Further, Section 102(b)(1) of the JOBS Act exempts emerging growth companies from being required to comply with new or revised financial accounting standards until private companies (that is, those that have not had a Securities Act registration statement declared effective or do not have a class of securities registered under the Exchange Act) are required to comply with the new or revised financial accounting standards. The JOBS Act provides that a company can elect to opt out of the extended transition period and comply with the requirements that apply to non-emerging growth companies but any such election to opt out is irrevocable. The Company has elected not to opt out of such extended transition period which means that when a standard is issued or revised and it has different application dates for public or private companies, the Company, as an emerging growth company, can adopt the new or revised standard at the time private companies adopt the new or revised standard. This may make comparison of the Company's financial statements with another public company which is neither an emerging growth company nor an emerging growth company which has opted out of using the extended transition period difficult or impossible because of the potential differences in accounting standards used.

Use of Estimates

The preparation of these financial statements in conformity with US GAAP requires management to make estimates and assumptions that affect the reported amounts of assets and liabilities and disclosure of contingent assets and liabilities at the date of the financial statement and the reported amounts of expenses during the reporting period. Actual results could differ from those estimates.

Cash and Cash Equivalents

The Company considers all short-term investments with an original maturity of three months or less when purchased to be cash equivalents.
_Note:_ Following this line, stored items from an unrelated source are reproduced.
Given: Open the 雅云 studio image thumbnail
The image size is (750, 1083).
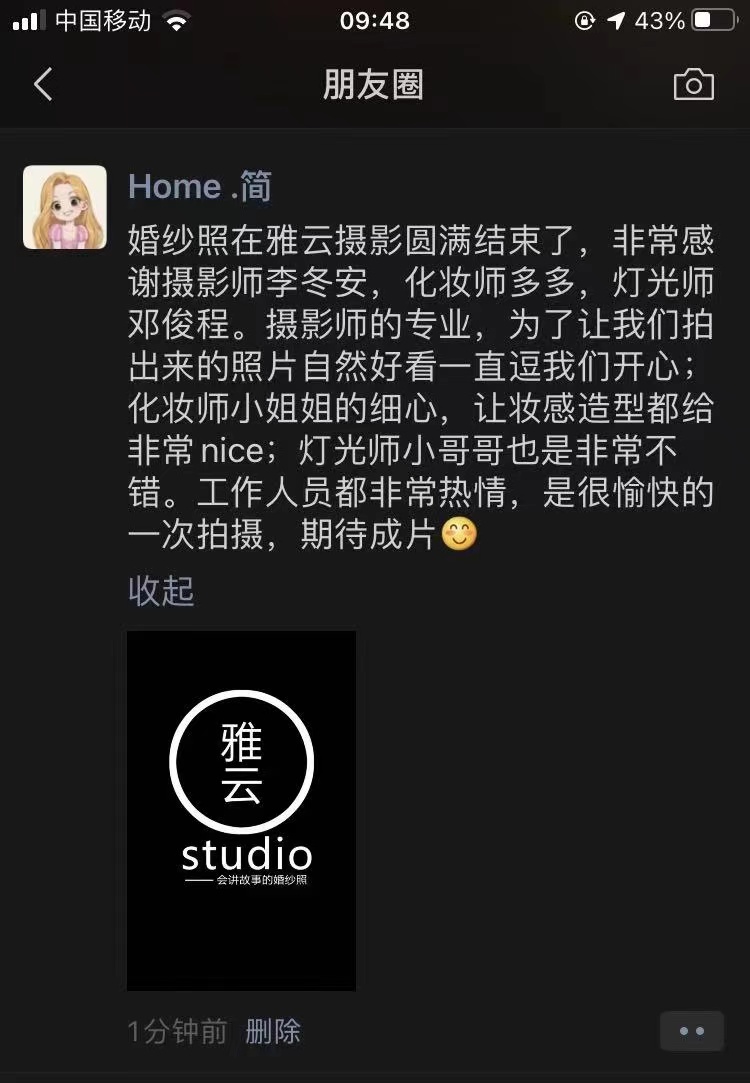Looking at the screenshot, I should click(242, 810).
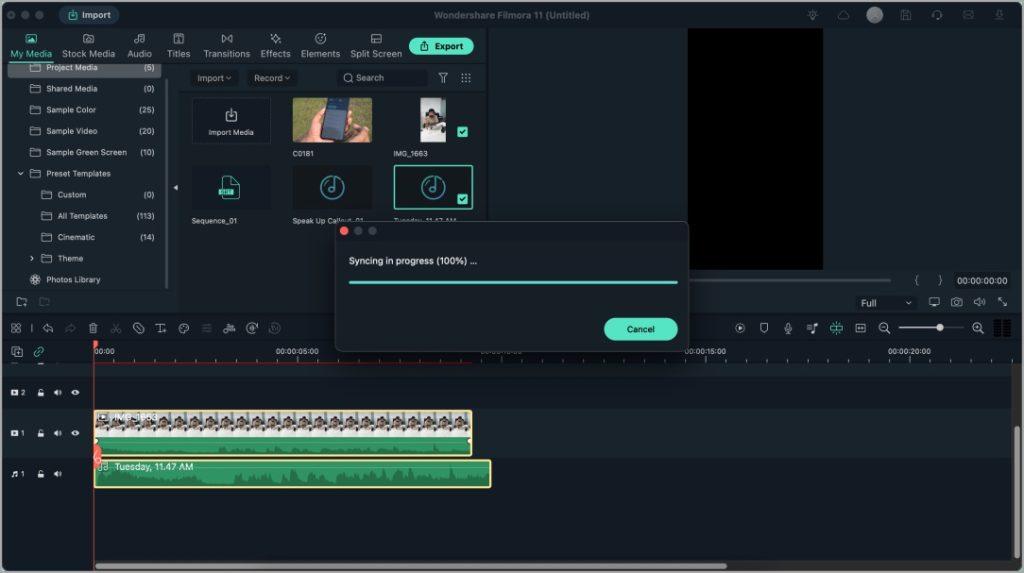Switch to the Transitions tab
Viewport: 1024px width, 573px height.
[227, 45]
The Company has $222,905 in cash and no cash equivalents as of September 30, 2021.

Investments Held in Trust Account

At September 30, 2021, funds held in the Trust Account include $255,429,243 of investments held in a money market fund characterized as Level 1 investments within the fair value hierarchy under ASC 820 (as defined below).

Fair Value of Financial Instruments

The fair value of the Company’s assets and liabilities, which qualify as financial instruments under the Financial Accounting Standards Board (“FASB”) ASC 820, “Fair Value Measurements and Disclosures,” approximates the carrying amounts represented in the balance sheet.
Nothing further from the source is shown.